-------- Records supplied --------

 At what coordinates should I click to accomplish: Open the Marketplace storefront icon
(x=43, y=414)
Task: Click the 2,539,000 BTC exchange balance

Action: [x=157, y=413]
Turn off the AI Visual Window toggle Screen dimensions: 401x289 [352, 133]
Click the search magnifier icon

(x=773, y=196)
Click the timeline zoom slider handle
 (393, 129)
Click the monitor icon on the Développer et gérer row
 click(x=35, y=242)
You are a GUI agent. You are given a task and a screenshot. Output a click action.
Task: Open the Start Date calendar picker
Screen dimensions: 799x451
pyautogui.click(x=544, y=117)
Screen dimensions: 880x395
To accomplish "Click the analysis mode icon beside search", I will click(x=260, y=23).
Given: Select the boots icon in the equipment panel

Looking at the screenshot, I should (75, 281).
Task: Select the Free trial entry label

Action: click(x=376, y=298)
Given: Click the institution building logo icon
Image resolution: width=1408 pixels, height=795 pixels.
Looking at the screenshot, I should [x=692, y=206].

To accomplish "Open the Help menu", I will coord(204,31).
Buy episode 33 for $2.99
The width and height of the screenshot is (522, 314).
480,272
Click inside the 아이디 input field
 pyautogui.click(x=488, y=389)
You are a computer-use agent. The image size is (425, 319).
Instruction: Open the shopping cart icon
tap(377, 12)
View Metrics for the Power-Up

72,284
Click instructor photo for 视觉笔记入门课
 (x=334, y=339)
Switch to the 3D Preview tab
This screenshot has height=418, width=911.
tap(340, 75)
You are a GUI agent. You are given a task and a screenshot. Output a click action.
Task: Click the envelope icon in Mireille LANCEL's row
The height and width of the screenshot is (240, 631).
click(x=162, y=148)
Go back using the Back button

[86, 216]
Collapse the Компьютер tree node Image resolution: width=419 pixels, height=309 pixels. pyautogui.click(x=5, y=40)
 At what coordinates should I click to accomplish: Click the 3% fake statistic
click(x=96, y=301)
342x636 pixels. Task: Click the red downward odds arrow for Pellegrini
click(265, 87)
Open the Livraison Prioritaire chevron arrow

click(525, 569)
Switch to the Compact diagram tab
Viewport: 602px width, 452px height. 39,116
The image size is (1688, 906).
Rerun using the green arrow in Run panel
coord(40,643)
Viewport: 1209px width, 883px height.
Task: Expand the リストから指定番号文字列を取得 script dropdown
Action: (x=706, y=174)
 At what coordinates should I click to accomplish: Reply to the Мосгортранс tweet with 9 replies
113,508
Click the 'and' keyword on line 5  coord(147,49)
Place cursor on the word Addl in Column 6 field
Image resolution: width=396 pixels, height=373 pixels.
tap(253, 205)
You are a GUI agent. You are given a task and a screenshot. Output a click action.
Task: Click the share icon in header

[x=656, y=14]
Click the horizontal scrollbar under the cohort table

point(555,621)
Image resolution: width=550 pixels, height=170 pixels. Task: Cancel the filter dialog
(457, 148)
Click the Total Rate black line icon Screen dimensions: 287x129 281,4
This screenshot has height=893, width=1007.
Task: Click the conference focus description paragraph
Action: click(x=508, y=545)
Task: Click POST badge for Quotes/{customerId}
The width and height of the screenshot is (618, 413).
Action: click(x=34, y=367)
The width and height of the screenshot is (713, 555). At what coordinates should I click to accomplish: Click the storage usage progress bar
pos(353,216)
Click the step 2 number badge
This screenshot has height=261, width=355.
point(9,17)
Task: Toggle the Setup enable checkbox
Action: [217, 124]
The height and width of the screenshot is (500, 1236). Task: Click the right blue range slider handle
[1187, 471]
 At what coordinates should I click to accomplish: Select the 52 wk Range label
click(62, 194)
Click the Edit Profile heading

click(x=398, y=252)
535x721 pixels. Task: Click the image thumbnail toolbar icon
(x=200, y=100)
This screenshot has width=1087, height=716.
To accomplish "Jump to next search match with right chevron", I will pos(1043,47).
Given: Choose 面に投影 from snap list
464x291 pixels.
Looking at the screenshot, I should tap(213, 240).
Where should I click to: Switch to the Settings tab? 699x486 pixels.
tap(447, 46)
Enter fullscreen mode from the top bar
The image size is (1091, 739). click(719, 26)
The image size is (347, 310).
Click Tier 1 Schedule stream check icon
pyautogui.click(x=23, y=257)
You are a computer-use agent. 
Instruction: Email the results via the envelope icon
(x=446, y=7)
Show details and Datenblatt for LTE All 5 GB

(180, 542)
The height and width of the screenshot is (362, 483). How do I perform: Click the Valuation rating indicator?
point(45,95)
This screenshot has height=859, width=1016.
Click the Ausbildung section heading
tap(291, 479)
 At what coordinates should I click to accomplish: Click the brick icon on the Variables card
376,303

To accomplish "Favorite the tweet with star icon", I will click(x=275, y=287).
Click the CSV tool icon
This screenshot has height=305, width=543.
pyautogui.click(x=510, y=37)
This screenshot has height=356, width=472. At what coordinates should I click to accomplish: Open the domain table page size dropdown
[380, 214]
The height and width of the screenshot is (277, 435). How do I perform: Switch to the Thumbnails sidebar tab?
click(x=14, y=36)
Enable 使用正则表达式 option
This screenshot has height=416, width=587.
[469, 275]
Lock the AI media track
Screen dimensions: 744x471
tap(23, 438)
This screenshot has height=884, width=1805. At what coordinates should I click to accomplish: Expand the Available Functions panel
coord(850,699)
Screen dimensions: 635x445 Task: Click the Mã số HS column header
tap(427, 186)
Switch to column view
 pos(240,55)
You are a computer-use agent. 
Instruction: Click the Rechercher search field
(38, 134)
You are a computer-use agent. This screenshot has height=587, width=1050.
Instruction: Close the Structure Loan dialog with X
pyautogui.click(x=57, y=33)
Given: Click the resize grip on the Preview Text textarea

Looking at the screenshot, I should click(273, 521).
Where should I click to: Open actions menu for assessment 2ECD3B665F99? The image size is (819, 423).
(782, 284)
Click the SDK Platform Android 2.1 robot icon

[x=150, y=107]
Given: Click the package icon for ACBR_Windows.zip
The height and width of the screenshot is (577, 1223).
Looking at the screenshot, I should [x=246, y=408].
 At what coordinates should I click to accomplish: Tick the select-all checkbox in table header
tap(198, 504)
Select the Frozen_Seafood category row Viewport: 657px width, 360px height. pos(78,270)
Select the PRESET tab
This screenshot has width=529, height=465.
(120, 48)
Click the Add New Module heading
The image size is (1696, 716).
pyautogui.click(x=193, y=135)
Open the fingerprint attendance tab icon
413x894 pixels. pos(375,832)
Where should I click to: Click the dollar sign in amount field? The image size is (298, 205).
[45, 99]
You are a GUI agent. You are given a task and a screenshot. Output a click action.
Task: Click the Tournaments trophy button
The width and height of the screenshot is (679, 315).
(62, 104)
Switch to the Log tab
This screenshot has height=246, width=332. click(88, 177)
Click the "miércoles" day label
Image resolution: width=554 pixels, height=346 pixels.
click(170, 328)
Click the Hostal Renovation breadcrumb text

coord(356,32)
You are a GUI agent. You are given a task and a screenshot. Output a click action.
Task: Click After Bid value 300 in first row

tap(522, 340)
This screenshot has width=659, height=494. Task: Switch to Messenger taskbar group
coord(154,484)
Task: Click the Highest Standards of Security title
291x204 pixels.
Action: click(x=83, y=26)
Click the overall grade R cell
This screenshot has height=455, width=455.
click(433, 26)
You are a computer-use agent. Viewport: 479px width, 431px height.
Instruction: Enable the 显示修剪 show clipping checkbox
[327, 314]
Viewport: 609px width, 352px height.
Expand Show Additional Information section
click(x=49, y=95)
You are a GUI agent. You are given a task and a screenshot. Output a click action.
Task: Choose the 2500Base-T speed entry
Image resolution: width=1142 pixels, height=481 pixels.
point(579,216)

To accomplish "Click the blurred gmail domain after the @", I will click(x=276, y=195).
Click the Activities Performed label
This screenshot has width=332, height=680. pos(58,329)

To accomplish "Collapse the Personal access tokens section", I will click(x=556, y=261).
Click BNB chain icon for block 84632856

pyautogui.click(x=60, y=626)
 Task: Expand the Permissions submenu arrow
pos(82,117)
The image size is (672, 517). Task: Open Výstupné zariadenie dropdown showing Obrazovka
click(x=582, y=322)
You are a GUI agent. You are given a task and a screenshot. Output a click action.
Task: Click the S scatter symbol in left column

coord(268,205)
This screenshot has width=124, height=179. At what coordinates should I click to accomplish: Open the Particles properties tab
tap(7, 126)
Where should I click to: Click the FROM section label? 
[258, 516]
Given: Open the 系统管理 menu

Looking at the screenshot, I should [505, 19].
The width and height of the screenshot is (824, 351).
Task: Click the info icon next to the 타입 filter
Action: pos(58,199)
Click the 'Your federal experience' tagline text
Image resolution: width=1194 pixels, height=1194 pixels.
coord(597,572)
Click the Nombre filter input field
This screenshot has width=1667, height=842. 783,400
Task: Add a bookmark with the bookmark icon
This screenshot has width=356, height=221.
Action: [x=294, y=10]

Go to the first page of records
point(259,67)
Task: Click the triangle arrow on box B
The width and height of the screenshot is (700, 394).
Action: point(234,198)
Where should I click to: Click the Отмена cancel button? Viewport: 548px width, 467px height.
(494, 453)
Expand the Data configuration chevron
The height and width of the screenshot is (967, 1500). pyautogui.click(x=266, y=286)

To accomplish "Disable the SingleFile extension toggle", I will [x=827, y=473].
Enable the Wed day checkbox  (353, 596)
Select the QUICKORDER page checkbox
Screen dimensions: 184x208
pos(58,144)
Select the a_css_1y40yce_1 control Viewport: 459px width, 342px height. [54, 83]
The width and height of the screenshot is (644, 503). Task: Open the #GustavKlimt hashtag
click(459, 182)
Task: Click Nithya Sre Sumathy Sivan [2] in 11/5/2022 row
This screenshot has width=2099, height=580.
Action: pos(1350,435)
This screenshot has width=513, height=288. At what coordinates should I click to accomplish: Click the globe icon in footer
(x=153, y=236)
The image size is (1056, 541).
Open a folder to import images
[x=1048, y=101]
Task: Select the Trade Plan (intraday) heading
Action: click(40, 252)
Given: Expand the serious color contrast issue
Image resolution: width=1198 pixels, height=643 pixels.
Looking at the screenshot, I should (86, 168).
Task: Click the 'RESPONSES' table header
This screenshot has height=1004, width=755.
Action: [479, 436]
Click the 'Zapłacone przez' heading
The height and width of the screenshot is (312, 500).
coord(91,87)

--------

- [What the task asks]
Your answer should be a single number: how many lines of the listing hold the string "badge".

- [Written response]
2